Posted in Articles, History, Media Archive, Tri-Racial Isolates, United States on 2021-09-01 00:44Z by Steven

Thomas Collins, Lost Melungeon Roots

Alicia M. Prater, Ph.D.
2020-09-03


The Goins’, a Melungeon family in Graysville, Tennessee, in the 1920s. Source

Thomas Collins was born about 1785, presumably in Ashe, North Carolina. He was a Melungeon and noted as “Free Colored Person” (FCP) on the 1820 and 1830 U.S. censuses. Thomas married Nancy Williams, who was also denoted as a FCP, around 1800. They moved with their grown children to Perry Co., Kentucky, from Ashe, North Carolina, about 1835. Thomas was then denoted as “Free White Person” on the 1840 census, and the family has been White ever since.

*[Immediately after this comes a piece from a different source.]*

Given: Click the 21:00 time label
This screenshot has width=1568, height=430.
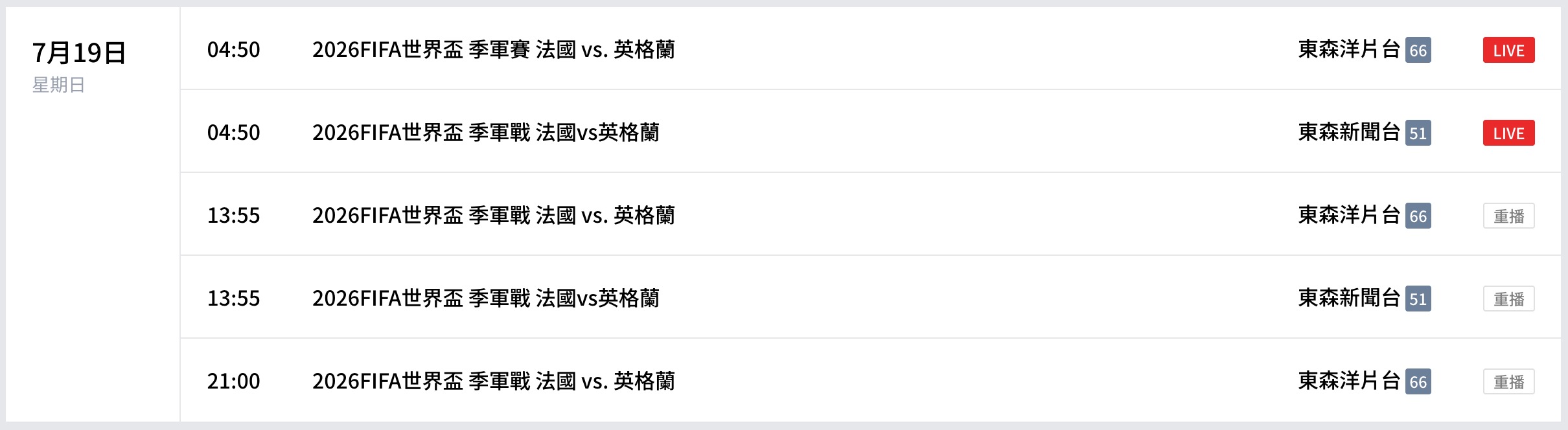Looking at the screenshot, I should [x=233, y=381].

Melungeons: The “free colored people” of Appalachia

The word “Melungeon” started as a racial slur but came to denote the insular communities of darker skinned Baptists, Portuguese, African, Native American, and possibly Romani or Jewish settlers in the Appalachian Mountains of Tennessee, Virginia, and North Carolina before the Revolutionary War. Today, it is considered to refer to a tri-racial isolate from the Southeastern United States

Read the entire article here.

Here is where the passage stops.